Backup restore and template installation should write directly to LVM volumes #3230

qubesuser · 2017-10-27T14:51:28Z

Qubes OS version:

R4.0-rc2

Steps to reproduce the behavior:

Try to restore a backup or try to install a template package

Expected behavior:

dom0 disk space usage does not change significantly.
Backups with VMs larger than half the size of the disk can be restored.

Actual behavior:

dom0 disk space usage changes significantly because the data is first written to a file in the dom0 root and then copied over.

Backups with VMs larger than half the size of the disk cannot be restored since there is not enough disk space for both the data on dom0 root and on the LVM volume

General notes:

This is a big issue for restoring large VMs and also fixing this would allow to use a smaller dom0 root rather than sizing it to be as large as the thin pool, saving GBs wasted for filesystem structures for an unnecessarily big filesystem (also need to make sure log files don't expand out of control for that).
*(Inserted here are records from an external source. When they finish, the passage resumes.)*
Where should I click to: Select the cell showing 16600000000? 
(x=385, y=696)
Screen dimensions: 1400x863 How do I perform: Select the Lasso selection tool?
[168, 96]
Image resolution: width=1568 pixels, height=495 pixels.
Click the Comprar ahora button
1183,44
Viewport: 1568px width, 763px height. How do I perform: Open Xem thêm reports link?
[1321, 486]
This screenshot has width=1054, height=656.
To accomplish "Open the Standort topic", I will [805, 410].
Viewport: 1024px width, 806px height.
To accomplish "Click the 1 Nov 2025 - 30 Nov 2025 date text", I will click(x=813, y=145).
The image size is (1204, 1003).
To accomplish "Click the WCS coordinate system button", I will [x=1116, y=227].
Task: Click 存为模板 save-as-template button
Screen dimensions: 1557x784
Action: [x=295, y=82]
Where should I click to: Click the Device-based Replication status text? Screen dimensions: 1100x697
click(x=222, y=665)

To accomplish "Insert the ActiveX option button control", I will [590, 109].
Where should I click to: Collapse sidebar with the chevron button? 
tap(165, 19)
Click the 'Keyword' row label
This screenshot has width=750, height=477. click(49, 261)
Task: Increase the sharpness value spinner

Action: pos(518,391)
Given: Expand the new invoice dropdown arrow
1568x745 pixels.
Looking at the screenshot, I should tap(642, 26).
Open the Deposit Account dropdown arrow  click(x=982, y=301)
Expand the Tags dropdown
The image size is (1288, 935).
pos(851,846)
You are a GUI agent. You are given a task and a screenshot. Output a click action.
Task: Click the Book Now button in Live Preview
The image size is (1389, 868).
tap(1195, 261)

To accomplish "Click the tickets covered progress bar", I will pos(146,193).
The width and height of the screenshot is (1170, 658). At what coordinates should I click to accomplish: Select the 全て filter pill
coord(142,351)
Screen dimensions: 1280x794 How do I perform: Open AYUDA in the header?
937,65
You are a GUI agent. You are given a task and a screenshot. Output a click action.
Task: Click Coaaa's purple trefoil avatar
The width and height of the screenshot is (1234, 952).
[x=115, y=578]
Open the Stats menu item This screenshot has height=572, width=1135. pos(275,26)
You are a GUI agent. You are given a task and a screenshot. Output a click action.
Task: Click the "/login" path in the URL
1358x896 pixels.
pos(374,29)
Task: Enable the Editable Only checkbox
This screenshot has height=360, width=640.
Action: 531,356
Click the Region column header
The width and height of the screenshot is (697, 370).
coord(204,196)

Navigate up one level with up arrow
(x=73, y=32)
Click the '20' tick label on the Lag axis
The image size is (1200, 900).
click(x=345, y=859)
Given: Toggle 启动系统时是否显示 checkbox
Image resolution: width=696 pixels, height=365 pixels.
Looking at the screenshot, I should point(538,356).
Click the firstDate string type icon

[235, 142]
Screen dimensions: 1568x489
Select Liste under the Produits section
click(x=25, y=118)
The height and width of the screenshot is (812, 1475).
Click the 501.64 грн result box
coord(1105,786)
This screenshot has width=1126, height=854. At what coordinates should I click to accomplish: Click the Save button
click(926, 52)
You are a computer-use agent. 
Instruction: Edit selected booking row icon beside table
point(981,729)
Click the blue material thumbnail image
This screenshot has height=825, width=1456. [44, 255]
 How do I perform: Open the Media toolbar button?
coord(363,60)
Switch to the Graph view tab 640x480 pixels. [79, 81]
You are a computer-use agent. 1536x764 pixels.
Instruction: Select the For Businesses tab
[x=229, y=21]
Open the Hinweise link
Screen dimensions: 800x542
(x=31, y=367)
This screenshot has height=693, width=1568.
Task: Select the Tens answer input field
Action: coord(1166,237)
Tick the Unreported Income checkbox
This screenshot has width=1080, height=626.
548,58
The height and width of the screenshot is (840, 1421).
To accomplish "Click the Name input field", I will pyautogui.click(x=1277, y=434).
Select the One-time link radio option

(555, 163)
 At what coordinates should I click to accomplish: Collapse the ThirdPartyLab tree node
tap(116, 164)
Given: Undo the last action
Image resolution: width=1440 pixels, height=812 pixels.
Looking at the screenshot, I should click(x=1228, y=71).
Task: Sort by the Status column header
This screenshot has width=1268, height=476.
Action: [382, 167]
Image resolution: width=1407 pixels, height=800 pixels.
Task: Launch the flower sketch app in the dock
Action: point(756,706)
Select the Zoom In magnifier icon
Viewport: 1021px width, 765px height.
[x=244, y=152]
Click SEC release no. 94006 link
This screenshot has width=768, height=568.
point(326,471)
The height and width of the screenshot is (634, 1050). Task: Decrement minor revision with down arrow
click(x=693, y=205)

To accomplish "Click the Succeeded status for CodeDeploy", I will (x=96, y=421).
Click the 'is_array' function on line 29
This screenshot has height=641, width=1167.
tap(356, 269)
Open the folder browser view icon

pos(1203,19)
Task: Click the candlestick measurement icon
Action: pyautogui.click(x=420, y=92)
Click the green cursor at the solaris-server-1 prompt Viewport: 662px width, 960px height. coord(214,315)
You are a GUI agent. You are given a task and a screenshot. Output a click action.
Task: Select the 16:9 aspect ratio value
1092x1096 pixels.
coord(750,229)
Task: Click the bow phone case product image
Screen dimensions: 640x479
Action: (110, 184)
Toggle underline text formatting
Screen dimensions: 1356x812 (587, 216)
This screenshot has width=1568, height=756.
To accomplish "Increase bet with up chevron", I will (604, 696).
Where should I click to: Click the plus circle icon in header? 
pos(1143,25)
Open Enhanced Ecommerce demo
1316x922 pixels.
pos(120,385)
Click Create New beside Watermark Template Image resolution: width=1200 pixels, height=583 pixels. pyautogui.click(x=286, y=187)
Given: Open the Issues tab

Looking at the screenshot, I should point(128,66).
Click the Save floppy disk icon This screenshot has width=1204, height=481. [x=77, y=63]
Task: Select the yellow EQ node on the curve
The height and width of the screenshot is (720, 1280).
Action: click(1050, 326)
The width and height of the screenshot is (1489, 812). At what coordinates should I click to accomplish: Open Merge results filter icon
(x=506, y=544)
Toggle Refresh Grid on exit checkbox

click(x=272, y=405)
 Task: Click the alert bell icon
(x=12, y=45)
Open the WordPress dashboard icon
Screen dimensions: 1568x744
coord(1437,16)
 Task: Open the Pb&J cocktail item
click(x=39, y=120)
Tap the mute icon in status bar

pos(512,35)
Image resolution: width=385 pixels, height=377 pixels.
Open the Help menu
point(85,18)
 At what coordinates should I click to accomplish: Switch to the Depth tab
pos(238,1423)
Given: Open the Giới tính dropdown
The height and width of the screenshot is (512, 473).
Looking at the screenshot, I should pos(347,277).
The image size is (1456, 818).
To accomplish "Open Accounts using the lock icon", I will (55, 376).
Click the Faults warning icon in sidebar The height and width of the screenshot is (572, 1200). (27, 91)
marmarek · 2017-10-29T00:43:10Z

Template installation is much less issue, as it is limited by template builder to 10GB. And also it is much trickier to solve, as RPM do not like to write directly to block device (or rather - a socket/pipe - remember that now it use Admin API, so you can install template also from a management VM).

As for backup restore - only parts are stored as files (100MB each), and in parallel are uploaded to the actual VM volume (using Admin API). But currently there is no limit on how many such parts are queued. This is because (currently) you can't control the speed of archive extraction (either tar, or qfile-unpacker). That would require either adding additional layer (cat-like process, used to pause data input when needed), or instructing somehow extractor process to pause operation (SIGSTOP/SIGCONT? that could be fragile...).
Not storing those fragments as files at all would be very tricky, because you need to verify the fragment before doing anything with it. And you can do that only when the full fragment is extracted. You can not (should not) start parsing its content in any way before verification.
Some alternative could be using tmpfs, or using memory directly (python object). But that could easily lead to OOM, especially when restoring using a VM (aka "paranoid mode").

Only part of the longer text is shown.